Sokołów ma być tak dużo nie tylko po tom by odbudować ich populację w Rosji, ale mają także stanowić cieszący się dużym popytem przedmiot eksportu do krajów Zatoki Perskiej.

W takich krajach jak Arabia Saudyjska, Zjednoczone Emiraty Arabskie czy Kuwejt wciąż bardzo żywa jest tradycja łowiecka, więc rynek zbytu na sokoły jest duży.

Szczególnie pożądane są właśnie ulubione ptaki rosyjskich carów - białozory, głównie ze względu na swoją wielkość i inteligencję.

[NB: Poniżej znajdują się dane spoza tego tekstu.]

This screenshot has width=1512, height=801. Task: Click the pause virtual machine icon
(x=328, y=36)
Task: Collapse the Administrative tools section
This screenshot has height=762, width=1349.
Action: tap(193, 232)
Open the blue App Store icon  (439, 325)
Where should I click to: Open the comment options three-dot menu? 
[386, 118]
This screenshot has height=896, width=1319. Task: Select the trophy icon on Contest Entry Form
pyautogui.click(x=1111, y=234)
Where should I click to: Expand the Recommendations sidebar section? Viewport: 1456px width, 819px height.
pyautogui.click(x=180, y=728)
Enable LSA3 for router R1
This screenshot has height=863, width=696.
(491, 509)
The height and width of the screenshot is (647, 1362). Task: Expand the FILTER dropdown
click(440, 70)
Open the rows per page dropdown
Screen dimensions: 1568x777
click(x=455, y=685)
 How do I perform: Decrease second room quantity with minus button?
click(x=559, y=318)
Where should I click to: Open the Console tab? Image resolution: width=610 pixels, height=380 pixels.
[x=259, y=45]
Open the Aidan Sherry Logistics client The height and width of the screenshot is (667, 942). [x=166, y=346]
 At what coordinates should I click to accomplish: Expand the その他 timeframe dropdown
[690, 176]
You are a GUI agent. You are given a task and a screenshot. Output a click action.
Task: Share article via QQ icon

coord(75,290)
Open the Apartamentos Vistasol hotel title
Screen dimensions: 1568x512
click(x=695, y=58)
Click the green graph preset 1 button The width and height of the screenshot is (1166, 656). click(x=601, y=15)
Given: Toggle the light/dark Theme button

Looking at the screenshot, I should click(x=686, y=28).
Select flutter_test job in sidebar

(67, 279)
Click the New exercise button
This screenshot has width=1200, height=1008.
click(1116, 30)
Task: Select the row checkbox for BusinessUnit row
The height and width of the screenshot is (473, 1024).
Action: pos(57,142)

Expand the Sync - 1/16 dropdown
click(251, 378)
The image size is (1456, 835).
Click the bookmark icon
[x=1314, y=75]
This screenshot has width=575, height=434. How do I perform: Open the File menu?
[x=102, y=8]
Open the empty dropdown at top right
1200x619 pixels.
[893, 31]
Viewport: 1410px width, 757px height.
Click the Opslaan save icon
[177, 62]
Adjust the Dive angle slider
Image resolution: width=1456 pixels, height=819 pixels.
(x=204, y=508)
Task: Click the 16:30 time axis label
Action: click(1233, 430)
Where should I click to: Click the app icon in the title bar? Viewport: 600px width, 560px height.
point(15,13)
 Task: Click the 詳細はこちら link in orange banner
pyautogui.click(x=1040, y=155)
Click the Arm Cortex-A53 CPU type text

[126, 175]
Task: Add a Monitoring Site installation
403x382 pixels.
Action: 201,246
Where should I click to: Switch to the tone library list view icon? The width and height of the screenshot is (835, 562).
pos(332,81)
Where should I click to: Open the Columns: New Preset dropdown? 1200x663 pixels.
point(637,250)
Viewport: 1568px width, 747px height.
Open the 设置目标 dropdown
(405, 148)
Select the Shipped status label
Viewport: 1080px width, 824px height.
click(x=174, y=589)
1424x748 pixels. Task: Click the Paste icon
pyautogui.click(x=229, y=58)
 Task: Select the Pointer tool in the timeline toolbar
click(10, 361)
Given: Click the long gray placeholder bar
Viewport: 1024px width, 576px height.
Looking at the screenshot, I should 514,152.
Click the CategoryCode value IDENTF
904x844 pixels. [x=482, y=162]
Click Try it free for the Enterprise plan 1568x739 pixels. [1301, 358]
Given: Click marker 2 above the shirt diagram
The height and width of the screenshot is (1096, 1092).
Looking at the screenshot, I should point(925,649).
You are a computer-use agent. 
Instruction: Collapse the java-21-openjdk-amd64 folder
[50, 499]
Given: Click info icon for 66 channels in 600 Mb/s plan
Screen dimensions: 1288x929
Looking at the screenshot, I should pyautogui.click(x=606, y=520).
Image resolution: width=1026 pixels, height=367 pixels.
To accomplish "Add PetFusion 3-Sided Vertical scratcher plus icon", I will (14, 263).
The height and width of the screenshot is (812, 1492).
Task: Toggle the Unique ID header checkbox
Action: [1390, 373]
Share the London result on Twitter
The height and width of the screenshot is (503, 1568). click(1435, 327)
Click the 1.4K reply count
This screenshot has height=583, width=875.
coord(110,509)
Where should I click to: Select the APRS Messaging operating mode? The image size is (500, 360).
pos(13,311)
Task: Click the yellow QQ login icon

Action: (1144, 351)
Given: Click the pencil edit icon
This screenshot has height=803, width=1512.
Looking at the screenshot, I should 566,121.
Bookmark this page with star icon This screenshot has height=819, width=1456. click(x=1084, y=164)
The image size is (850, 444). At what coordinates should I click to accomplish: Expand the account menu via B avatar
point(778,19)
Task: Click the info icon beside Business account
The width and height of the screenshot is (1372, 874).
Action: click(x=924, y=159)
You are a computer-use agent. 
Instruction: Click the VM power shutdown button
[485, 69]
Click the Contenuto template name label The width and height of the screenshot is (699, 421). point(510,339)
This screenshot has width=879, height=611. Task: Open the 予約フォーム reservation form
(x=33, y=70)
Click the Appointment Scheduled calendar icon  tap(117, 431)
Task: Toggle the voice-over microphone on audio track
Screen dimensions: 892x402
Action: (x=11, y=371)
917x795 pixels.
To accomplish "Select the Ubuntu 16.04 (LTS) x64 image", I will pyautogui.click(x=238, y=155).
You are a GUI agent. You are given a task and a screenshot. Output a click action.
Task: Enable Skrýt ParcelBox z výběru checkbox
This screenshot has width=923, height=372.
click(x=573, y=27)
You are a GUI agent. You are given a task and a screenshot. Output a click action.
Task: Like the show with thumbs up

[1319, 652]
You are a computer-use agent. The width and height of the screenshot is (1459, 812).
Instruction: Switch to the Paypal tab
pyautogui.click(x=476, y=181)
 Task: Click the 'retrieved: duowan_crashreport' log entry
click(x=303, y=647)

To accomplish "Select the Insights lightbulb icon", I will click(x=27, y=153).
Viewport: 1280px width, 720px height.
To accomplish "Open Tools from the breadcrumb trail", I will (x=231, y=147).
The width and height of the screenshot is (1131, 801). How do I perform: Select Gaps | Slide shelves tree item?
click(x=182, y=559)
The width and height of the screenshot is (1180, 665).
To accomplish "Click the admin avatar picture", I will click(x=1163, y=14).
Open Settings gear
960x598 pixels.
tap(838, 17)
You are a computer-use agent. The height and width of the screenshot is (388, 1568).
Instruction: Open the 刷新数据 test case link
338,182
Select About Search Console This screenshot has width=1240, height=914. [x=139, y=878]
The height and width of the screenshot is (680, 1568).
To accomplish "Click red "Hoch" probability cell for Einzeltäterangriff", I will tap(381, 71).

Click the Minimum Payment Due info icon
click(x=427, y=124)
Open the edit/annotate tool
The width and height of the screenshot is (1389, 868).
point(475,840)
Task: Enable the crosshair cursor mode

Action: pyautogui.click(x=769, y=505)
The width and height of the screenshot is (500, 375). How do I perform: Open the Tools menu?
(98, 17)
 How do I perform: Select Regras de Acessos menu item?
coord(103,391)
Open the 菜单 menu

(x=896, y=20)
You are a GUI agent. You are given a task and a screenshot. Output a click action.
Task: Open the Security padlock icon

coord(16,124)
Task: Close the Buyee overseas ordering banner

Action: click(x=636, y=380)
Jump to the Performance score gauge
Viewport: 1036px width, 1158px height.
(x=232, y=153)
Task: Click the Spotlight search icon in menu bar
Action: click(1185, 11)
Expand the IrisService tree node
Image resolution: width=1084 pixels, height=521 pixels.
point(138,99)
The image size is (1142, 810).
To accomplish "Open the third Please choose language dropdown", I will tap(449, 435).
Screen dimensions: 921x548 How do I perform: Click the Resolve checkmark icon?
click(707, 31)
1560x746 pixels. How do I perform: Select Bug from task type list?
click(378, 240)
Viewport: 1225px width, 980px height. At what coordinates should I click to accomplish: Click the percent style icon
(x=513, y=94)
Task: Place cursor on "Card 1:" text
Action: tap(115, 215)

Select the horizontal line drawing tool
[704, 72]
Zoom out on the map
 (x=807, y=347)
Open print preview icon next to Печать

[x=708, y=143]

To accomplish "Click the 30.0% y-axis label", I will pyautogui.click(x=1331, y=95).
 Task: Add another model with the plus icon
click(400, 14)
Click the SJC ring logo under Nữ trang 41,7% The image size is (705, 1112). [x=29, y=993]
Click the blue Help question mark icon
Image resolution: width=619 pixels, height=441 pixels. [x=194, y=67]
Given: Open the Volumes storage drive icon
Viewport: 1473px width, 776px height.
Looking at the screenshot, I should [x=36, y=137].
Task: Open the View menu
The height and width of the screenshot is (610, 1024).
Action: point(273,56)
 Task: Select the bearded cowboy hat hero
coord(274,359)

Sokoły te są odławiane w Rosji przez kłusowników. Wabione żywą przynętą są łapane w siatki, krępowane i ukrywane, by przemycić je przez kontrole. Wiele ptaków takich podróży nie przeżyło. Za nielegalne odławianie sokołów grozi w Rosji kara do 4 lat więzienia.

Ten proceder szczególnie żywy jest na dalekim wschodzie Rosji - na Kamczatce, gdzie występuje najwięcej białych białozorów - najcenniejszych.

Tam, jak mówi specjalista od tego gatunku sokołów, Jewgienij Łobkow, kłusownictwo na skalę przemysłowa trwa od dziesięcioleci. Sprawy rzadko trafiają do sądu. Według mediów w 2013 roku do takiej rozprawy doszło, ale kaucję za kłusownika uiściła ambasada Zjednoczonych Emiratów Arabskich.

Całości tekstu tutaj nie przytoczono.